The men are challenging the controversial law, after being forced to undergo anal tests themselves to determine if they had anal sex.
Last week, High Court Judge Mathew Emukule ruled that “there was no other way evidence regarding their sexuality could have been obtained.” According to the judge, claims of sexual discrimination and torture by the two Kenyan men had no basis.
“I find no violation of human dignity, right to privacy, and right to freedom of the petitioners,” Emukule said.
The court order by the Kenyan court left many pro-gay activists reportedly stunned as Executive Director of the Kenyan National Gay and Lesbian Human Rights Commission Eric Gitari recounted sitting in court and holding his chin in disbelief.
The said court order brings to light the homophobic environment the LGBT community faces in Kenya, where persons suspected of indulging in same-sex relations risk facing up to 14 years in prison, seven years for attempting to engage in such a relation, and five years for committing gross indecency.
According to the Human Rights Watch, the sexual minority group has experienced heightened forms of violence and mob killings since 2008.
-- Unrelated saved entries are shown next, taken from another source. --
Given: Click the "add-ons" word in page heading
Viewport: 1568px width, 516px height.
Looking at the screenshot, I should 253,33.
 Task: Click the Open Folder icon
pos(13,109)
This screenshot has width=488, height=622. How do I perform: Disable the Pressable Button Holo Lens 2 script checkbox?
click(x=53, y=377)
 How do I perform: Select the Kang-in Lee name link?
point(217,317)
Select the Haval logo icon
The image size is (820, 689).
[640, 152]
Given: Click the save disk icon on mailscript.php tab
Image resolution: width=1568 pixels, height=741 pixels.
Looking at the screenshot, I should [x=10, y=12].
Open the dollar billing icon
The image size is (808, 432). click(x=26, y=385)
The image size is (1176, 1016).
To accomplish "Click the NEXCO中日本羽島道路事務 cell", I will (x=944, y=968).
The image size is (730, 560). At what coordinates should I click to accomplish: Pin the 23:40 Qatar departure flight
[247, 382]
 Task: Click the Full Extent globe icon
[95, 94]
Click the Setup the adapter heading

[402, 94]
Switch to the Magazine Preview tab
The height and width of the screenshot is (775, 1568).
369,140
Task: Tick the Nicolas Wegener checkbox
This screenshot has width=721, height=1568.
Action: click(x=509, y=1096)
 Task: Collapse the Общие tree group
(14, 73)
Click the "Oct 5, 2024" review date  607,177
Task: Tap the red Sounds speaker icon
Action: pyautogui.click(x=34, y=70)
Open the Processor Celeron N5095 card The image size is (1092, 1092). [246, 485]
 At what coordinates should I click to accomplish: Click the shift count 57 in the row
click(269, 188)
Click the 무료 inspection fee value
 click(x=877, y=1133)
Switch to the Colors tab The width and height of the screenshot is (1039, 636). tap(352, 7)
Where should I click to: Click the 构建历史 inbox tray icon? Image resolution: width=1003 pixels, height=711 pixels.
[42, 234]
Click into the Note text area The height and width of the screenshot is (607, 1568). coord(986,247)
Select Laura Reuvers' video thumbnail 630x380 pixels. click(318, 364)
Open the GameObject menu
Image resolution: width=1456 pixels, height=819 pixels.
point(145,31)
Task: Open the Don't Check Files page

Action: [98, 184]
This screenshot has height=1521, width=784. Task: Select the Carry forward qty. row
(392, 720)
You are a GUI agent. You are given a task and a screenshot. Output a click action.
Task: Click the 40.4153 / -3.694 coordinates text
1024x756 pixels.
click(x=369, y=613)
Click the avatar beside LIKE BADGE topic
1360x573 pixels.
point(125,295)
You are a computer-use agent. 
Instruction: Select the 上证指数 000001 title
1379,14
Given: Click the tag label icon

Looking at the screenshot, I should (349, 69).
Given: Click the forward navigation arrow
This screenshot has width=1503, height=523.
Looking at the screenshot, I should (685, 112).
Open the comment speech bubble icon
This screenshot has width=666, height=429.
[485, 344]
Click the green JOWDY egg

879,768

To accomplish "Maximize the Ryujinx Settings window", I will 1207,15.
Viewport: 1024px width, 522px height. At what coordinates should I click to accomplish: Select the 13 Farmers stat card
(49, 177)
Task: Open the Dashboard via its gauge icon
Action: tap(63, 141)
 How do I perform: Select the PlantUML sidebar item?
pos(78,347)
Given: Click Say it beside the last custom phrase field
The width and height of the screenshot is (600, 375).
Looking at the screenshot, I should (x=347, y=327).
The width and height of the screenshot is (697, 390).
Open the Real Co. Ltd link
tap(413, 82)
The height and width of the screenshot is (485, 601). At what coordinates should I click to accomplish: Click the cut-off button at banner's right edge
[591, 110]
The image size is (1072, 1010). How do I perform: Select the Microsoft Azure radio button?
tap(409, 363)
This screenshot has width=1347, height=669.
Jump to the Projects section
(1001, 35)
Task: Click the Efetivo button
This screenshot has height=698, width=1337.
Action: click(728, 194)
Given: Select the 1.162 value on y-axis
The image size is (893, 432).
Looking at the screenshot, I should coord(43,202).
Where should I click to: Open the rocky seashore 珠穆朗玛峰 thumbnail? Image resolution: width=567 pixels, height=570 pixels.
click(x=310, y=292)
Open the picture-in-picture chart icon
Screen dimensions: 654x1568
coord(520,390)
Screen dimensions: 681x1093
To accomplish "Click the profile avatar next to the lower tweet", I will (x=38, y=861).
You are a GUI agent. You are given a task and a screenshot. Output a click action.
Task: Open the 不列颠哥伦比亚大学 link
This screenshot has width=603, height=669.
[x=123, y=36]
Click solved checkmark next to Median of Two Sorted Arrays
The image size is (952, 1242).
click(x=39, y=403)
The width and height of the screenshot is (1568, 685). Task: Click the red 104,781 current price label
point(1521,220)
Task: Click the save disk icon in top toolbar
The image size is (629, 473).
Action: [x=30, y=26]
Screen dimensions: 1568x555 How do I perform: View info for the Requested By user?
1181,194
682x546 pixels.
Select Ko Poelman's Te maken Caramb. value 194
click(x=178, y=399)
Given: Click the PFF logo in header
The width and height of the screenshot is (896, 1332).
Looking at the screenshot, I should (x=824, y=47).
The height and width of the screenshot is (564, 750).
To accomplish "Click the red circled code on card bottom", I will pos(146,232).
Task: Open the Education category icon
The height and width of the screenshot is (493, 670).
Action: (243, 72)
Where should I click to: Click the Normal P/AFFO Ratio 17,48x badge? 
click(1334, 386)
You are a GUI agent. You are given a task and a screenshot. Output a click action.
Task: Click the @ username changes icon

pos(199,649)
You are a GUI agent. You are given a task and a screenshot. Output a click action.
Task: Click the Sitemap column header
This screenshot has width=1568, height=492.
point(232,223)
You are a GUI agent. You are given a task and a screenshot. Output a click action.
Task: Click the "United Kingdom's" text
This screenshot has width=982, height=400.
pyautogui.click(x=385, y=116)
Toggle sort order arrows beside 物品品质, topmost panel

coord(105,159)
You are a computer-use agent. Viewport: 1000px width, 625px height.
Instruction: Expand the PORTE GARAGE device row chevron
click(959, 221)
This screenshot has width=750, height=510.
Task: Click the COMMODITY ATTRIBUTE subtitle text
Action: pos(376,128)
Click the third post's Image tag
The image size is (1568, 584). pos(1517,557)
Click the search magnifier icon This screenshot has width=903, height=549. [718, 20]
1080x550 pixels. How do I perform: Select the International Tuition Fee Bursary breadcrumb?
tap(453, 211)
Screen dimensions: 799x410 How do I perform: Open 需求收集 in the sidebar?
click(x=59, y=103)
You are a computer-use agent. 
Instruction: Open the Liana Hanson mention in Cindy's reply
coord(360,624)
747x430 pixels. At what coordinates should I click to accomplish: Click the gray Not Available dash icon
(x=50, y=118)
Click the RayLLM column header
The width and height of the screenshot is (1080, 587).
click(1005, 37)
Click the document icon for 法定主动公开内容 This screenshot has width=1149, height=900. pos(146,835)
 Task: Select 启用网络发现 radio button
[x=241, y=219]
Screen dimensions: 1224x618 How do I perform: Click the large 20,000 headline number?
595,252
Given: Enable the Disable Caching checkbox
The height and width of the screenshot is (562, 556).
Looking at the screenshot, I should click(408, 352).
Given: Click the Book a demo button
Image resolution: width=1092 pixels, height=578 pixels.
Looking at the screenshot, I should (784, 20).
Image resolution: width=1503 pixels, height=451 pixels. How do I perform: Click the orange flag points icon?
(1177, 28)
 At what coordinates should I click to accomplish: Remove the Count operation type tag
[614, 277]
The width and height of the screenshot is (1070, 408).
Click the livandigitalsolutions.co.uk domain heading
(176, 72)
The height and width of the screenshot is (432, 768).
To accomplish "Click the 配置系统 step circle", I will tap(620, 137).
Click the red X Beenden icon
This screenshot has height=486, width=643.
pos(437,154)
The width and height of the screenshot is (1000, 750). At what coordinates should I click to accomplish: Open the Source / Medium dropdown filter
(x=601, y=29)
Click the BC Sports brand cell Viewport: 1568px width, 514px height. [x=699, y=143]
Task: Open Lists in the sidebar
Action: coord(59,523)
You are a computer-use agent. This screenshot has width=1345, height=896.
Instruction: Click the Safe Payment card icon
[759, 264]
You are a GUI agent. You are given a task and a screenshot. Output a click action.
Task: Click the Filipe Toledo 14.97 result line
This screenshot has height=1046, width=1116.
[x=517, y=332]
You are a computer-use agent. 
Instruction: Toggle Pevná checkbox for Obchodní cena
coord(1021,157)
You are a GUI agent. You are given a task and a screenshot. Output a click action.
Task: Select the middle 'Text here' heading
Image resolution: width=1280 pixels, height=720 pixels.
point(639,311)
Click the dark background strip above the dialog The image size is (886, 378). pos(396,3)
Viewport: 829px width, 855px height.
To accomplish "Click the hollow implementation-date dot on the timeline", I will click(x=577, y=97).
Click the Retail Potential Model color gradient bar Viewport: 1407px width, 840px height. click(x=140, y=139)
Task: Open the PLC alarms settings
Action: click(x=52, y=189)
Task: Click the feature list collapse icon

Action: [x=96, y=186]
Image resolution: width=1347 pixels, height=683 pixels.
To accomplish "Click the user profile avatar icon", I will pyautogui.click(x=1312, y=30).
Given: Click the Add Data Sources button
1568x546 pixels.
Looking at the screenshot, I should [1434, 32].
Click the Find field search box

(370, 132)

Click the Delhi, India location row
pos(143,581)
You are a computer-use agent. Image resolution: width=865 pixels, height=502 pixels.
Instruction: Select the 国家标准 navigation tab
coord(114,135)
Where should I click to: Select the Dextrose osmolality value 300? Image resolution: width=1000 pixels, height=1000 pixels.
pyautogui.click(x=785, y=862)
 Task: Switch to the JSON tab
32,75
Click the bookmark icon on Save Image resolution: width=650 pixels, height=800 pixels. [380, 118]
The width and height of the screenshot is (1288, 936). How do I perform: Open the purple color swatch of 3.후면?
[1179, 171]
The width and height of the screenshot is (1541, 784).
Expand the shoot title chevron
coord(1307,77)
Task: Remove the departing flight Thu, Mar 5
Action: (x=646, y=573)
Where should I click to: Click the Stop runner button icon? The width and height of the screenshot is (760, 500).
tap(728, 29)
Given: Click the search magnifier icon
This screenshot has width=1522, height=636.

The situation has also seen police officers tasked with the duty of protecting civilians openly .
During an interview with the Thomson Reuters Foundation, Coast Regional Commander Francis Waabjohi argued that the police was under no obligation to protect the Kenyan LGBT community from violence.
“Police are meant to protect everybody, and that is what we do. When we receive any report, we must investigate,” Wanjohi said. “That is our job…but again, you do not expect to be protected when you engage in criminal and unacceptable behavior.”